Give back the records that follow exactly, images excluded.

Stored records:
· · · · ·

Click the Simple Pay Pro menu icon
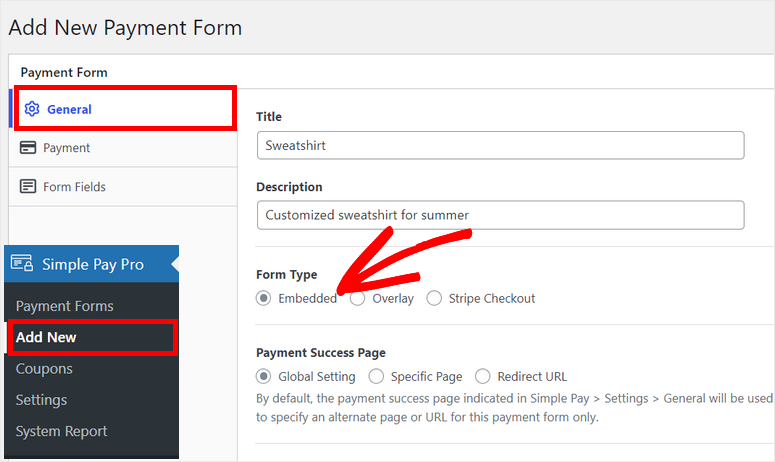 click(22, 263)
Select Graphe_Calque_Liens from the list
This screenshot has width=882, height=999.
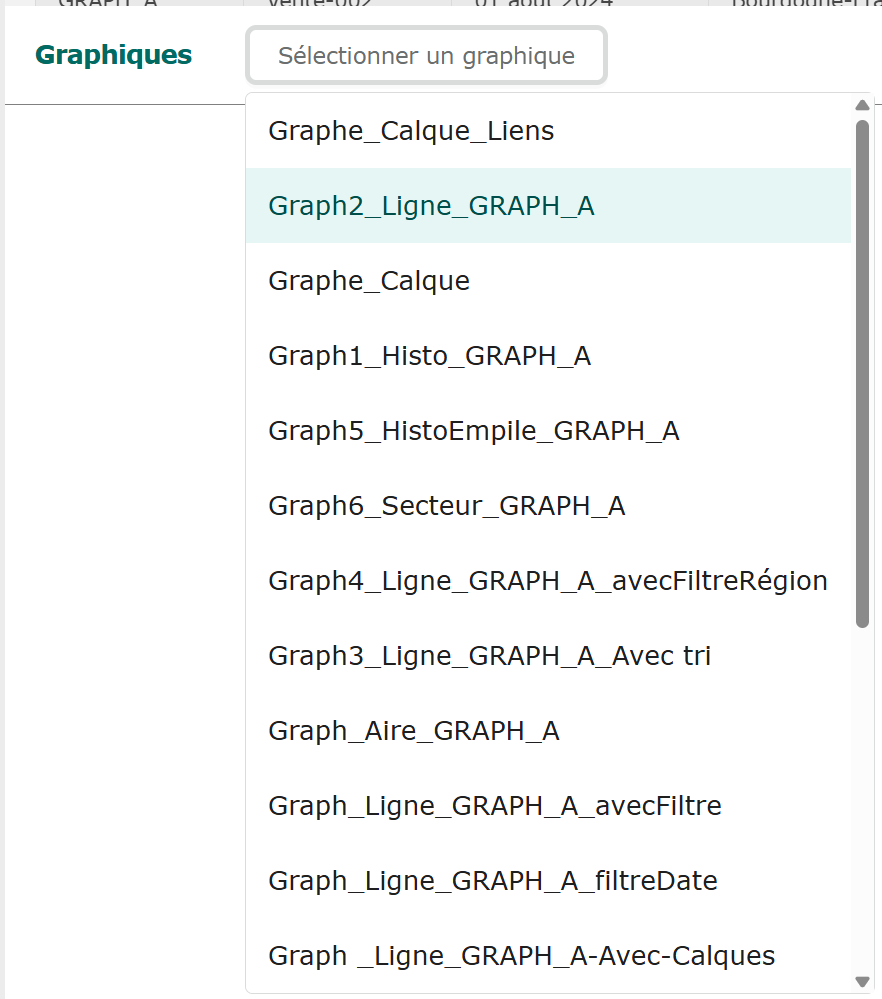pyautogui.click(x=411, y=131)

· · · · ·

Exercise output ▸
Click the Simple Pay Pro menu icon
 click(22, 263)
Select Graphe_Calque_Liens from the list
This screenshot has width=882, height=999.
pyautogui.click(x=411, y=131)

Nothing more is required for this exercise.